Ia menilai, temuan kasus TBC tersebut disebabkan oleh rendahnya kesadaran masyarakat untuk memeriksakan diri secara tuntas ketika mengalami gejala TBC.
“Untuk tahun ini memang sedikit lebih rendah dibanding tahun lalu. Salah satu penyebabnya karena masyarakat yang sudah diberi pot dahak oleh dokter untuk pemeriksaan laboratorium tidak semuanya mengembalikan. Padahal itu penting untuk memastikan diagnosis TBC,” ungkapnya, Kamis, 9 Oktober 2025.
Dian menambahkan, penemuan kasus TBC tertinggi tercatat di Puskesmas Sobang. Namun, hal itu justru dinilai positif karena menunjukkan kinerja deteksi dini yang efektif di wilayah tersebut.
Ia menjelaskan, pemeriksaan dahak merupakan langkah utama dalam memastikan seseorang terinfeksi TBC atau tidak.
Sayangnya, sebagian masyarakat enggan melakukannya karena dianggap sulit dan merepotkan.
“Mengeluarkan dahak itu sebenarnya paling mudah dilakukan pagi hari. Tapi banyak yang merasa kesulitan atau sibuk, sehingga tidak mengembalikan sampelnya,” tuturnya.
Dinkes Pandeglang optimistis, target penemuan kasus bisa tercapai hingga akhir tahun.
Dian menegaskan, semakin banyak kasus TBC yang ditemukan, maka penularan penyakit ini bisa lebih cepat dikendalikan.
“Harapan kami sampai akhir tahun bisa mencapai 100 persen dari target. Kalau kasusnya ditemukan, kan bisa segera diobati agar tidak menular ke orang lain,” tambahnya.

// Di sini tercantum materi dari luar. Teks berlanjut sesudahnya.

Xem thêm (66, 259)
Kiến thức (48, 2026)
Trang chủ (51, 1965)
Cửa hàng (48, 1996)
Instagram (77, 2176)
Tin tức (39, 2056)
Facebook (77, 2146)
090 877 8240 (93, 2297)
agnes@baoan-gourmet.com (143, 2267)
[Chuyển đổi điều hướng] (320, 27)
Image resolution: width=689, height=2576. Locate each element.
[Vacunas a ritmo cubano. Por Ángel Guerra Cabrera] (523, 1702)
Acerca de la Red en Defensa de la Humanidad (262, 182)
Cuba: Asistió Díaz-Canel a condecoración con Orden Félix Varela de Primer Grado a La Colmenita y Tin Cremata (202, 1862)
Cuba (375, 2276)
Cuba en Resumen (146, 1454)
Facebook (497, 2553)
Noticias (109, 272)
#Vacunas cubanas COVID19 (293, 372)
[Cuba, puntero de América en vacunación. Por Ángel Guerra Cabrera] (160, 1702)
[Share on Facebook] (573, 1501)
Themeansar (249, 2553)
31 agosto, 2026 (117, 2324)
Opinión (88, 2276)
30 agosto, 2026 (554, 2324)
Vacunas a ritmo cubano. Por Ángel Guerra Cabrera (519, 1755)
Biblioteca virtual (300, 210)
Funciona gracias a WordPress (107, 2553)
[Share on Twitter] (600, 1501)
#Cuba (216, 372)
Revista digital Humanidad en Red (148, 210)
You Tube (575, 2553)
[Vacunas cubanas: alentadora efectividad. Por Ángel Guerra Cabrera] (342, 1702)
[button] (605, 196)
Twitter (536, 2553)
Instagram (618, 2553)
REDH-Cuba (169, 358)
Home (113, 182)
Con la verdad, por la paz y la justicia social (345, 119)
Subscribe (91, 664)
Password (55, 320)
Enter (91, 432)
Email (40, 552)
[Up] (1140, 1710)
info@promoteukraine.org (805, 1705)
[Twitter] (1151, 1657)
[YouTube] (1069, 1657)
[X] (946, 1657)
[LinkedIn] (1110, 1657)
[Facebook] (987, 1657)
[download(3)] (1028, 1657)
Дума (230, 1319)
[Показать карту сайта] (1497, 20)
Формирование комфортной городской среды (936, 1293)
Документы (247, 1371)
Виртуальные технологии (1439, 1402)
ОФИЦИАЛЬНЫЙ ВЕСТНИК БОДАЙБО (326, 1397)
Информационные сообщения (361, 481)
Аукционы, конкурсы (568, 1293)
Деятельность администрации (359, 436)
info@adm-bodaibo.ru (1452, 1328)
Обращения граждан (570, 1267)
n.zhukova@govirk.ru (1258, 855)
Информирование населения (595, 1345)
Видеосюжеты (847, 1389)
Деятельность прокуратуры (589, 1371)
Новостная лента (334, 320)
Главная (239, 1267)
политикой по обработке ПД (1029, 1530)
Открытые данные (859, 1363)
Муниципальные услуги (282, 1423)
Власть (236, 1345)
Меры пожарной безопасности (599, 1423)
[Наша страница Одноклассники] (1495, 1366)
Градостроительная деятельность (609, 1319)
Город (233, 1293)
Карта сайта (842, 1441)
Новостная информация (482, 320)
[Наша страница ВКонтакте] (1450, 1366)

Dian juga menyebutkan, tingkat kepatuhan pasien TBC di Pandeglang cukup tinggi. Sebagian besar pasien mau menjalani pengobatan gratis yang disediakan pemerintah di fasilitas kesehatan.
“Masa pengobatan TBC biasanya 6 bulan sampai 1 tahun, tergantung kondisi pasien. Mereka datang ke faskes sebulan sekali untuk kontrol. Rata-rata bisa sembuh kalau patuh minum obat,” jelasnya.
Selain layanan di dalam gedung, Dinkes Pandeglang juga aktif menjalankan program Cek Kesehatan Gratis (CKG) yang mencakup skrining TBC bagi masyarakat bergejala.
Jika hasil skrining menunjukkan indikasi TBC, pasien akan dirujuk ke laboratorium untuk pemeriksaan dahak menggunakan Tes Cepat Molekuler (TCM).
Tahun ini, Dinkes Pandeglang juga mendapat dukungan dari Pemerintah Pusat dan lembaga internasional.
Bantuan tersebut meliputi lebih dari 30 ribu cartridge TCM, obat-obatan, serta dukungan dari Global Fund dan NGO Pena Bulu.
“Cartridge TCM ini digunakan untuk pemeriksaan dahak dengan alat TCM. Selain itu, ada juga dukungan dari Pena Bulu melalui program P60 yang menjangkau pasien-pasien TBC resisten obat,” ungkap Dian.
Menurutnya, pasien TBC resisten obat membutuhkan pendampingan intensif karena pengobatannya lebih lama dan kompleks.
“Pasien resisten obat ini sudah tidak mempan dengan obat-obatan lini pertama. Biasanya karena perilaku minum obat yang tidak teratur,” katanya.
Dian berharap kerja sama antara pemerintah, tenaga kesehatan, dan masyarakat terus diperkuat agar target eliminasi TBC di Pandeglang bisa segera tercapai.
“Kami ingin masyarakat lebih sadar untuk memeriksakan diri ketika mengalami batuk berkepanjangan. TBC bisa disembuhkan jika ditangani dengan benar dan tepat waktu,” pungkasnya.